>>>>>

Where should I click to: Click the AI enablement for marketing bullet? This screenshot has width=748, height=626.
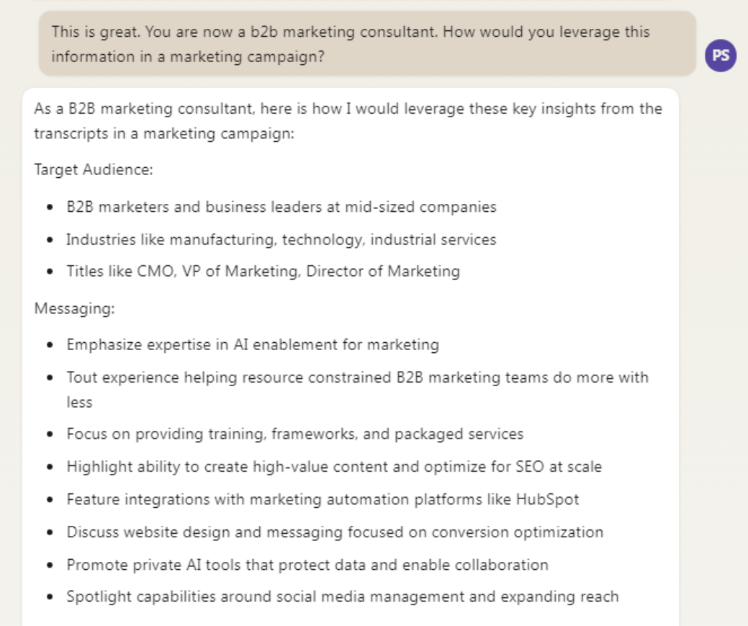coord(253,345)
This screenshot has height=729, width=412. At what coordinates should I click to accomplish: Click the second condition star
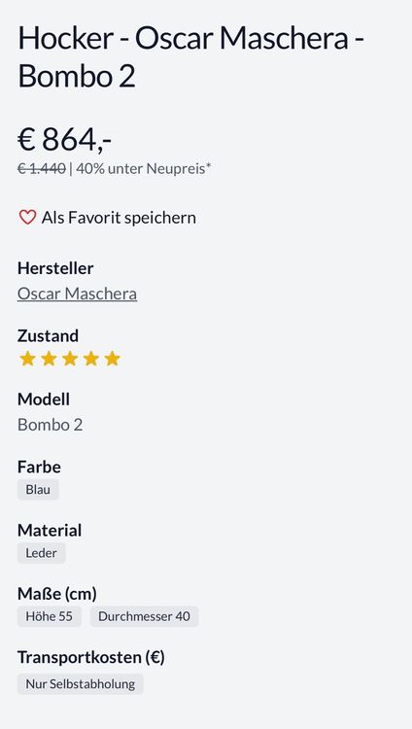(49, 359)

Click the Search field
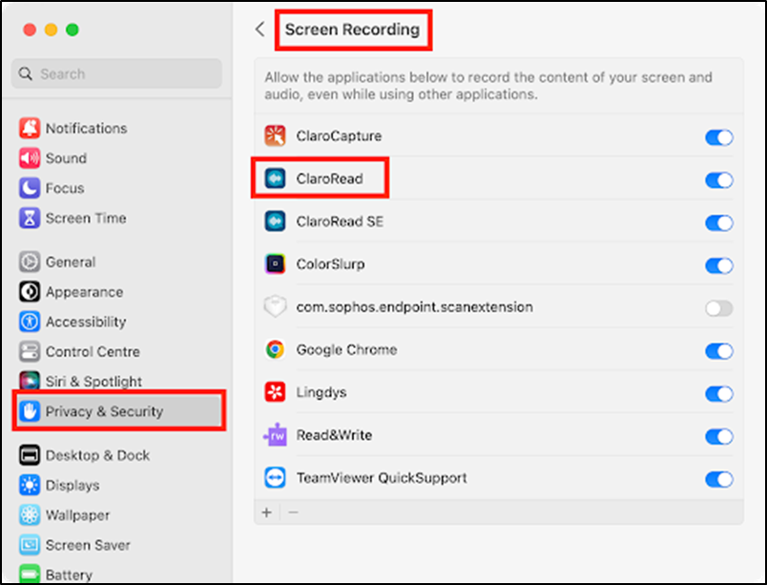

<<<<<

Problem statement:
Output an exact copy of the material, with the pictures removed.

Finished exercise:
Where should I click to: Click the AI enablement for marketing bullet? This screenshot has width=748, height=626.
coord(253,345)
This screenshot has height=729, width=412. At what coordinates should I click to accomplish: Click the second condition star
(49, 359)

Click the Search field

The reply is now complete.